El mercado de fertilizantes atraviesa una etapa de recomposición este año. Mientras los fertilizantes fosfatados mantienen una sólida demanda y precios relativamente firmes, la urea comienza a mostrar señales de relajación en los mercados internacionales, un escenario que podría modificar las estrategias de compra de los productores agrícolas mexicanos para el próximo ciclo.
Mercado nacional
De acuerdo con el reporte del Grupo Consultor de Mercados Agrícolas (GCMA), México importó 1.68 millones de toneladas de fertilizantes entre enero y mayo, volumen 14.3% inferior al registrado en el mismo periodo de 2025. Sin embargo, el costo promedio de importación aumentó 29.1%, al ubicarse en 418 dólares por tonelada, reflejando que el mercado continúa operando con precios elevados.
La principal transformación se observa en la composición de las compras. Los fertilizantes fosfatados registran el mayor crecimiento: las importaciones de fosfato diamónico (DAP) aumentaron 56.3% para alcanzar 395,000 toneladas, mientras que el fosfato monoamónico (MAP) creció 44.3%, con 60,000 toneladas. También el cloruro de potasio mostró una recuperación de 13.8%. En contraste, varios fertilizantes especializados redujeron significativamente su participación. Las mezclas Complejo Triple 16 disminuyeron 63%, el sulfato de amonio cayó 55% y el fosfonitrato retrocedió 39%, reflejando ajustes en las estrategias de fertilización y en las decisiones de compra de distribuidores y productores.

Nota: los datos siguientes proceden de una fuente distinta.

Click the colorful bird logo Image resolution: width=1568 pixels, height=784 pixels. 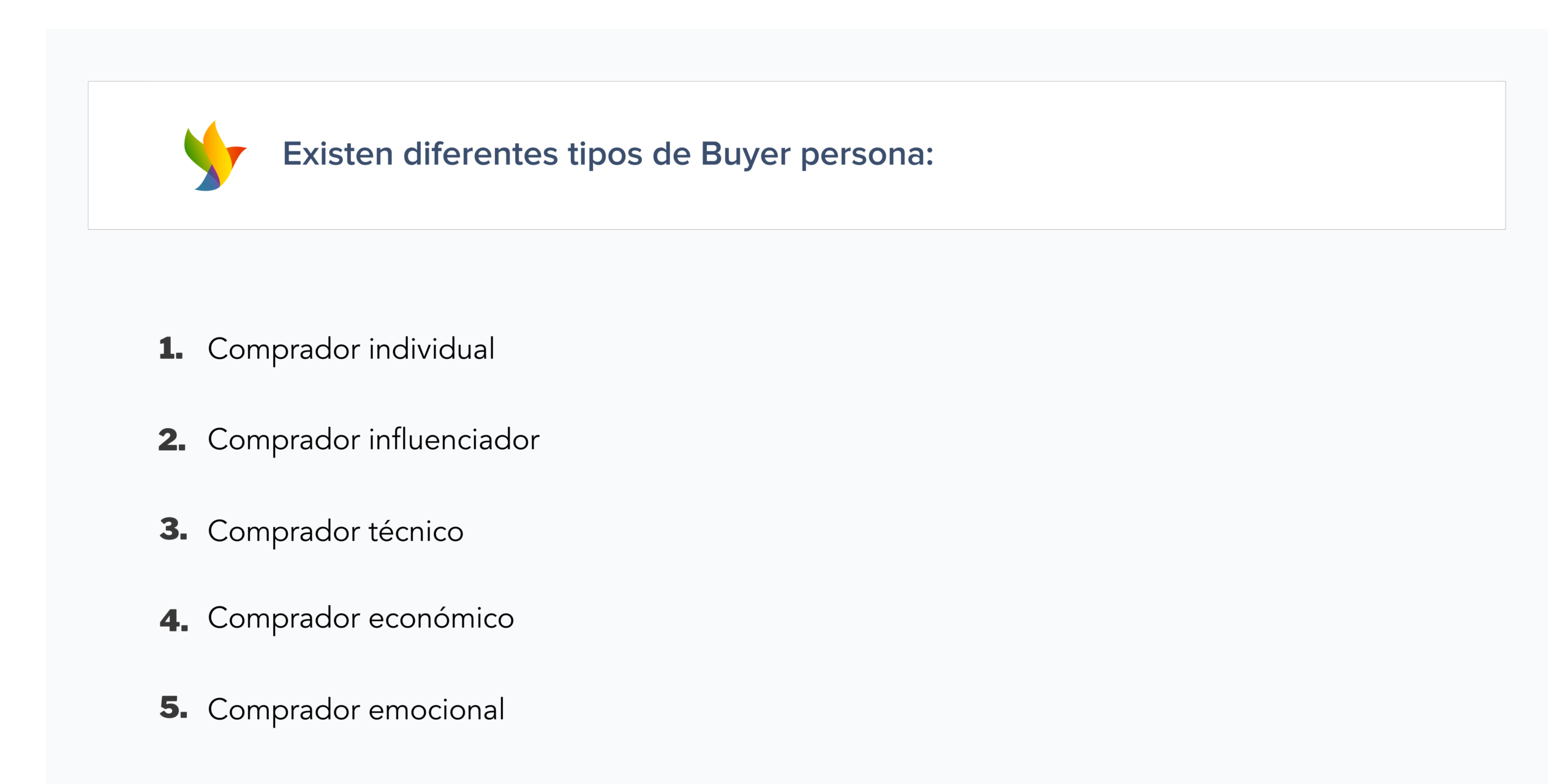(x=214, y=156)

Aunque la urea sigue siendo el fertilizante más utilizado en México, con 691,000 toneladas importadas —equivalentes al 41% del total—, sus compras descendieron 4.2% respecto al año anterior.
Tendencia global
En el ámbito internacional, el mercado comienza a enviar señales favorables para este producto nitrogenado. La reciente licitación de India cerró en 445 dólares por tonelada CFR, aproximadamente 50% por debajo del nivel observado el mes previo, mientras que el regreso gradual de China como exportador ha contribuido a aliviar las restricciones de oferta que presionaron los precios durante los últimos meses.
En cambio, el mercado de fosfatos mantiene una mayor fortaleza. Aunque la demanda para la temporada Kharif en India muestra una moderación, la amplia oferta proveniente de Marruecos, Arabia Saudita y Rusia continúa sosteniendo el abastecimiento mundial. No obstante, los elevados costos del amoniaco y del azufre limitan una disminución importante en los precios internacionales de DAP y MAP.

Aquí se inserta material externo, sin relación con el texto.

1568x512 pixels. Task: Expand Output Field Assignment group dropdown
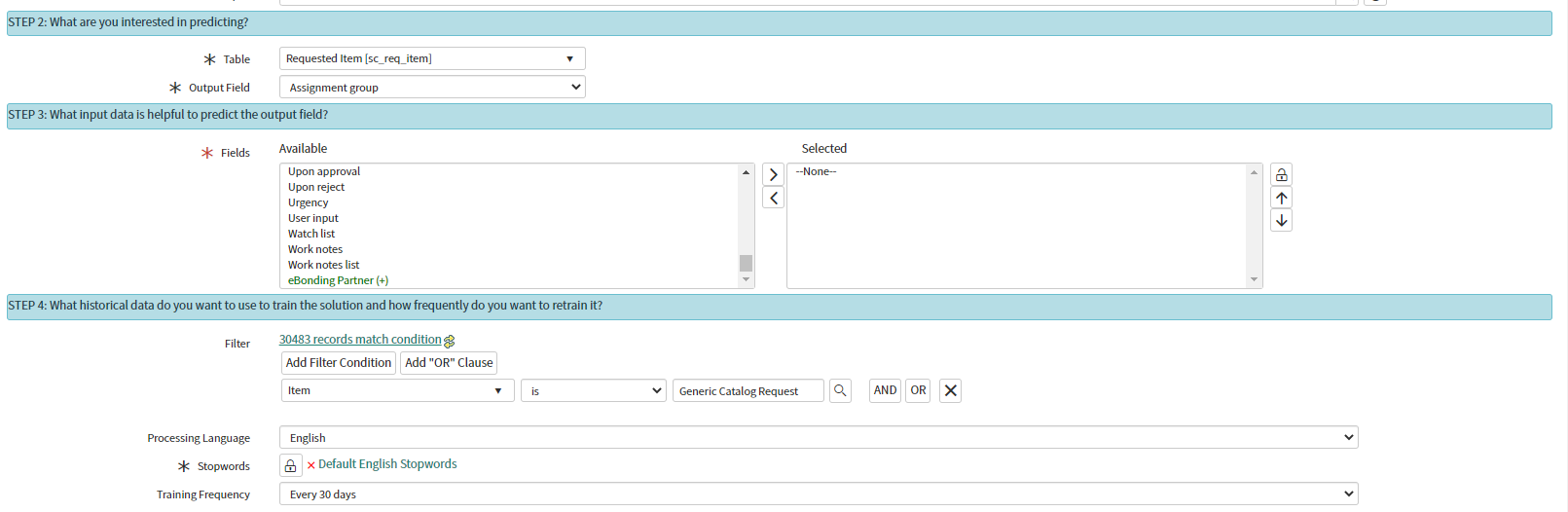432,88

La potasa también ofrece una referencia relevante para el segundo semestre del año. India firmó nuevos contratos a 383 dólares por tonelada CFR, nivel que servirá como referencia para el mercado global, mientras Canadá avanza en el desarrollo del proyecto Jansen de BHP, considerado una de las mayores expansiones de capacidad de producción de potasa a nivel mundial.
Para estados agrícolas como Sinaloa, donde la fertilización representa uno de los principales componentes del costo de producción, la evolución de estos mercados será determinante en la planeación financiera del ciclo Otoño-Invierno 2026/27. Aunque la baja de la urea abre una ventana de alivio para los cultivos de alta demanda de nitrógeno, la firmeza de los fertilizantes fosfatados mantiene la presión sobre los presupuestos de los productores, quienes deberán optimizar sus programas de nutrición para preservar la rentabilidad.
«Una menor actividad en las importaciones de mayo responde al ajuste en las compras de fertilizantes compuestos y especializados, mientras que las importaciones continúan concentrándose en productos estratégicos como urea, DAP y MAP, lo que refleja una estrategia de abastecimiento orientada a garantizar la disponibilidad de nutrientes esenciales, mediante una mayor diversificación de proveedores, en un entorno internacional que continúa marcado por alta volatilidad e incertidumbre geopolítica», señaló Juan Carlos Anaya, director general del GCMA.